“One Acronym to rule them all/ One Acronym to find them/ One Acronym to bring them all and in the computer bind them” – J.R.R. Tolkien’s nephew in our CAD department…
Shortly after I found myself working in GPS as a full time job, I discovered GIS (Geographic Information Systems) and thought, “Finally, a single place to manage all of this stuff!” I actually believed that—for a few years I spent a lot of my time creating control and converting various datasets in multiple, outdated coordinate systems so that my clients would be able to use GIS to manage all of their data. Then I found 3D laser scanners and the whole thing blew up.
It’s ten years later and GIS software still struggles to handle point cloud data at the density I need. GIS is still the main tool in land and property management, and everything engineering grade is somewhere else.
Over the years we have seen the launch of some systems for total asset management, but most have been very narrowly focused on one market, or were adaptations of a system custom designed for a well-heeled client. BIM (Building Information Modeling) seemed to be one of these, at least from my vantage. As I understood it, BIM was to allow for a single repository of all data relating to the construction and operation of a building.

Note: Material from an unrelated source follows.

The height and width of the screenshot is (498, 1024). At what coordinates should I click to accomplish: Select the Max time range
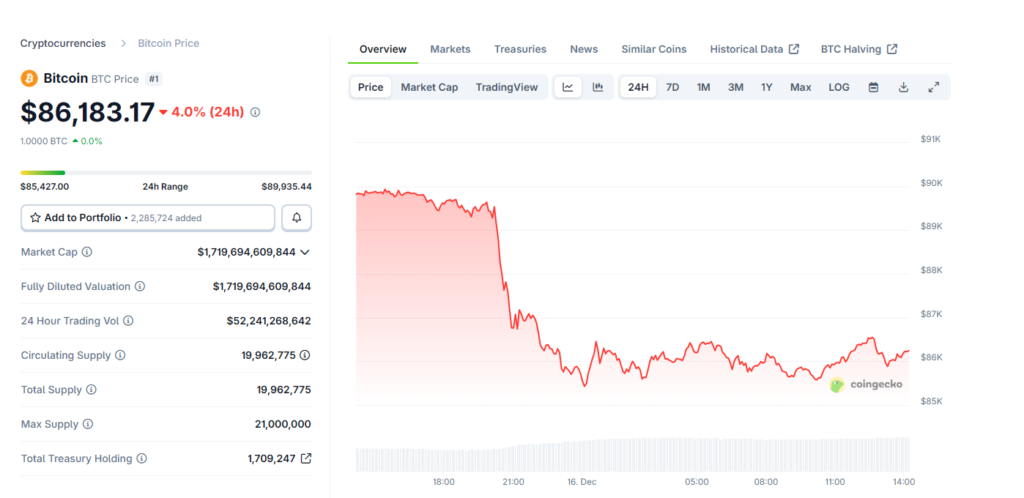tap(800, 87)
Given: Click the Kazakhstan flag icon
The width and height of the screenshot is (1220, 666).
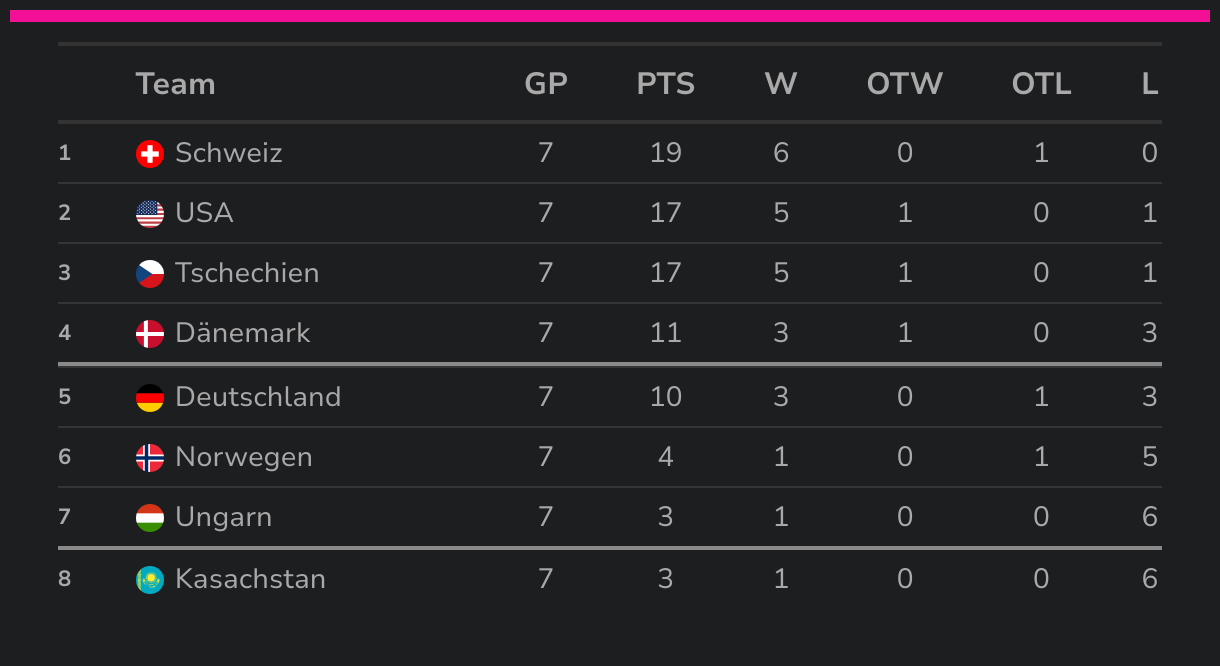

However, I am now seeing the term used for the management of all sorts of assets and construction projects. In fact, I would argue that the acronym is becoming so ubiquitous that it may soon mean much more than it originally did.
Just this month I’ve seen reports on how London’s Crossrail is spreading the benefits of BIM. The interesting part of that article to me was the quote from Steve Cockerell of Bentley Systems, who said, “I think the ability of BIM to prescribe a set of standard processes means that anything that’s captured is captured in a consistent manner, which can then be handed over to operations and maintenance.” Here, we’re not talking about BIM in the sense of an application, but a standardized set of methods and practices.
Another article reported on a Professor from the University of Nebraska who has designed a “BIM-style” program for tracking the health of bridges. I have not seen this application, but it certainly seems like a plug-in for Revit that adds bridge details would put civil engineering under the BIM umbrella, too.
Still another post reported that Skansa Balfour Beatty completed work on a 116km section of the M25 36 weeks ahead of schedule. In the story, Balfour Beatty stated that the use of “BIM enabled early detection of design issues” and “sped up the traditional decision making process [for stakeholders]”. This is another example arguing that the “building” in BIM is a verb as opposed to a noun.
I saw articles about issues that extend beyond BIM, but are certainly predicated on BIM being the standard moving forward. The Magazine of the Chartered Institute of Building is quite concerned about the security of BIM data.
Lastly, I’ve read about a very interesting idea, Property Data Banks. These are digital models (which can be models of any kind of built environment) that use BIM as their standard for data storage. This idea would enable you to grant access to others (banks, mortgage lenders, insurance agents, etc.), who could view your BIM account just like you do your own bank account. The article goes into more detail but essentially, it is a system that manages the systems we build to manage each building! How much do you want to bet that the term Property Data Banks soon becomes PDBs?!
So, maybe BIM will be the acronym to rule them all. Or perhaps, it’s the vessel that will make an idea mainstream, the idea of a single entry point for viewing all data in a system that organizes by asset location. Either way, I can’t help but think how much easier my job will be when the end user knows the acronym of the deliverable when we start talking instead of when we finish the project.